Give back every record exactly as it reads.

•••

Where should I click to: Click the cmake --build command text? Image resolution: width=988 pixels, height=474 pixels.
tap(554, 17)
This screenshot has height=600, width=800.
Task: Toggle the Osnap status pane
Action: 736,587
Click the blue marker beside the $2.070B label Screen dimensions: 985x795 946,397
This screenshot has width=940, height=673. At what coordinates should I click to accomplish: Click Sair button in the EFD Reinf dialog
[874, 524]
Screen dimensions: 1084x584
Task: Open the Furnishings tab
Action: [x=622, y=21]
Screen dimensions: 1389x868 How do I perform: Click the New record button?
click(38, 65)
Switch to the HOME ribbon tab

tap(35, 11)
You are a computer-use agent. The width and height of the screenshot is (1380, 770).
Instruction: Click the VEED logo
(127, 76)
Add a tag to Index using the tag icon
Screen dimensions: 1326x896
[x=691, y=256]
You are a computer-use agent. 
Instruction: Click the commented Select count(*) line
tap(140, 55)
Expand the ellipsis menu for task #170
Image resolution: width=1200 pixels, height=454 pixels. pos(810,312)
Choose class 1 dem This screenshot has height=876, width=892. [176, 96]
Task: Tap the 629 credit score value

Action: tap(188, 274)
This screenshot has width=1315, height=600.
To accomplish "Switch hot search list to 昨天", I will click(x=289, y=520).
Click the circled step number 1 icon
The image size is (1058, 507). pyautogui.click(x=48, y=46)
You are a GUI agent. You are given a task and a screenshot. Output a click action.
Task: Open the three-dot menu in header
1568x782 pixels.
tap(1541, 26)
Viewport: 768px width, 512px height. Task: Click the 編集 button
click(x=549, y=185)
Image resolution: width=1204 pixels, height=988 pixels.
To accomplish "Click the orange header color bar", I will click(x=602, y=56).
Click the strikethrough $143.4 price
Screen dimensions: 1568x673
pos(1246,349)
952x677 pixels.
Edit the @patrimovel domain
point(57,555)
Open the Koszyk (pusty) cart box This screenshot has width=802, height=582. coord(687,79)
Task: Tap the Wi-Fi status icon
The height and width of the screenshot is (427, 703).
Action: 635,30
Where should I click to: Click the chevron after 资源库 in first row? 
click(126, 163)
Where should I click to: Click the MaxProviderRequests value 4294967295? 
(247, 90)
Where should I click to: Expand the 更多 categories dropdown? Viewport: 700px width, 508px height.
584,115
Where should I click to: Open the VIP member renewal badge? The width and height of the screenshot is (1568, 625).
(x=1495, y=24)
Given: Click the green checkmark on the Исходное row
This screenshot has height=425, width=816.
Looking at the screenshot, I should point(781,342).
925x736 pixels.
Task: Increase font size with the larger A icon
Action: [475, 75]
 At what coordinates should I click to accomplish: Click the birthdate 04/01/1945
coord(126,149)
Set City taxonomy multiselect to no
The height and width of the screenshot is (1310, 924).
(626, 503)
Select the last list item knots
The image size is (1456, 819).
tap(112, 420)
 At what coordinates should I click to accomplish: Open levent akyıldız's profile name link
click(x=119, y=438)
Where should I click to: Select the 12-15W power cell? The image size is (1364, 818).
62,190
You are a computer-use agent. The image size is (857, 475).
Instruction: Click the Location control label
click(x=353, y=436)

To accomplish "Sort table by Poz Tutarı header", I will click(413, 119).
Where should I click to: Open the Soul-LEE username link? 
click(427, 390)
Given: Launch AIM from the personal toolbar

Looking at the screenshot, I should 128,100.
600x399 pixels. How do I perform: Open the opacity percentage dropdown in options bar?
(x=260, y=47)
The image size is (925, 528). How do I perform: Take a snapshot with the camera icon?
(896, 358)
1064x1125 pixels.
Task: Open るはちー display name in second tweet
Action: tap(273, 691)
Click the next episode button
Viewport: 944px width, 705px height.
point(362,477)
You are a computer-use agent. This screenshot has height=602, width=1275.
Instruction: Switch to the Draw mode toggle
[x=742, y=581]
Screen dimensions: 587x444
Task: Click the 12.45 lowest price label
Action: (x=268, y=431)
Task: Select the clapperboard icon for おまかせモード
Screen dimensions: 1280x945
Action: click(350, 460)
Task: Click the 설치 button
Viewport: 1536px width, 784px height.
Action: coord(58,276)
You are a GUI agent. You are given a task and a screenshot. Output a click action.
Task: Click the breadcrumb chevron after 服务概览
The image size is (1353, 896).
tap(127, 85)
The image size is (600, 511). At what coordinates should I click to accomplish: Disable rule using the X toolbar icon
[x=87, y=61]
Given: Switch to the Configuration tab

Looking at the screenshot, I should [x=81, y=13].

•••

▶ **Answer box**:
Where should I click to: Click the cmake --build command text? Image resolution: width=988 pixels, height=474 pixels.
tap(554, 17)
This screenshot has height=600, width=800.
Task: Toggle the Osnap status pane
Action: 736,587
Click the blue marker beside the $2.070B label Screen dimensions: 985x795 946,397
This screenshot has width=940, height=673. At what coordinates should I click to accomplish: Click Sair button in the EFD Reinf dialog
[874, 524]
Screen dimensions: 1084x584
Task: Open the Furnishings tab
Action: [x=622, y=21]
Screen dimensions: 1389x868 How do I perform: Click the New record button?
click(38, 65)
Switch to the HOME ribbon tab

tap(35, 11)
You are a computer-use agent. The width and height of the screenshot is (1380, 770).
Instruction: Click the VEED logo
(127, 76)
Add a tag to Index using the tag icon
Screen dimensions: 1326x896
[x=691, y=256]
You are a computer-use agent. 
Instruction: Click the commented Select count(*) line
tap(140, 55)
Expand the ellipsis menu for task #170
Image resolution: width=1200 pixels, height=454 pixels. pos(810,312)
Choose class 1 dem This screenshot has height=876, width=892. [176, 96]
Task: Tap the 629 credit score value

Action: tap(188, 274)
This screenshot has width=1315, height=600.
To accomplish "Switch hot search list to 昨天", I will click(x=289, y=520).
Click the circled step number 1 icon
The image size is (1058, 507). pyautogui.click(x=48, y=46)
You are a GUI agent. You are given a task and a screenshot. Output a click action.
Task: Open the three-dot menu in header
1568x782 pixels.
tap(1541, 26)
Viewport: 768px width, 512px height. Task: Click the 編集 button
click(x=549, y=185)
Image resolution: width=1204 pixels, height=988 pixels.
To accomplish "Click the orange header color bar", I will click(x=602, y=56).
Click the strikethrough $143.4 price
Screen dimensions: 1568x673
pos(1246,349)
952x677 pixels.
Edit the @patrimovel domain
point(57,555)
Open the Koszyk (pusty) cart box This screenshot has width=802, height=582. coord(687,79)
Task: Tap the Wi-Fi status icon
The height and width of the screenshot is (427, 703).
Action: 635,30
Where should I click to: Click the chevron after 资源库 in first row? 
click(126, 163)
Where should I click to: Click the MaxProviderRequests value 4294967295? 
(247, 90)
Where should I click to: Expand the 更多 categories dropdown? Viewport: 700px width, 508px height.
584,115
Where should I click to: Open the VIP member renewal badge? The width and height of the screenshot is (1568, 625).
(x=1495, y=24)
Given: Click the green checkmark on the Исходное row
This screenshot has height=425, width=816.
Looking at the screenshot, I should point(781,342).
925x736 pixels.
Task: Increase font size with the larger A icon
Action: [475, 75]
 At what coordinates should I click to accomplish: Click the birthdate 04/01/1945
coord(126,149)
Set City taxonomy multiselect to no
The height and width of the screenshot is (1310, 924).
(626, 503)
Select the last list item knots
The image size is (1456, 819).
tap(112, 420)
 At what coordinates should I click to accomplish: Open levent akyıldız's profile name link
click(x=119, y=438)
Where should I click to: Select the 12-15W power cell? The image size is (1364, 818).
62,190
You are a computer-use agent. The image size is (857, 475).
Instruction: Click the Location control label
click(x=353, y=436)

To accomplish "Sort table by Poz Tutarı header", I will click(413, 119).
Where should I click to: Open the Soul-LEE username link? 
click(427, 390)
Given: Launch AIM from the personal toolbar

Looking at the screenshot, I should 128,100.
600x399 pixels. How do I perform: Open the opacity percentage dropdown in options bar?
(x=260, y=47)
The image size is (925, 528). How do I perform: Take a snapshot with the camera icon?
(896, 358)
1064x1125 pixels.
Task: Open るはちー display name in second tweet
Action: tap(273, 691)
Click the next episode button
Viewport: 944px width, 705px height.
point(362,477)
You are a computer-use agent. This screenshot has height=602, width=1275.
Instruction: Switch to the Draw mode toggle
[x=742, y=581]
Screen dimensions: 587x444
Task: Click the 12.45 lowest price label
Action: (x=268, y=431)
Task: Select the clapperboard icon for おまかせモード
Screen dimensions: 1280x945
Action: click(350, 460)
Task: Click the 설치 button
Viewport: 1536px width, 784px height.
Action: coord(58,276)
You are a GUI agent. You are given a task and a screenshot. Output a click action.
Task: Click the breadcrumb chevron after 服务概览
The image size is (1353, 896).
tap(127, 85)
The image size is (600, 511). At what coordinates should I click to accomplish: Disable rule using the X toolbar icon
[x=87, y=61]
Given: Switch to the Configuration tab

Looking at the screenshot, I should [x=81, y=13].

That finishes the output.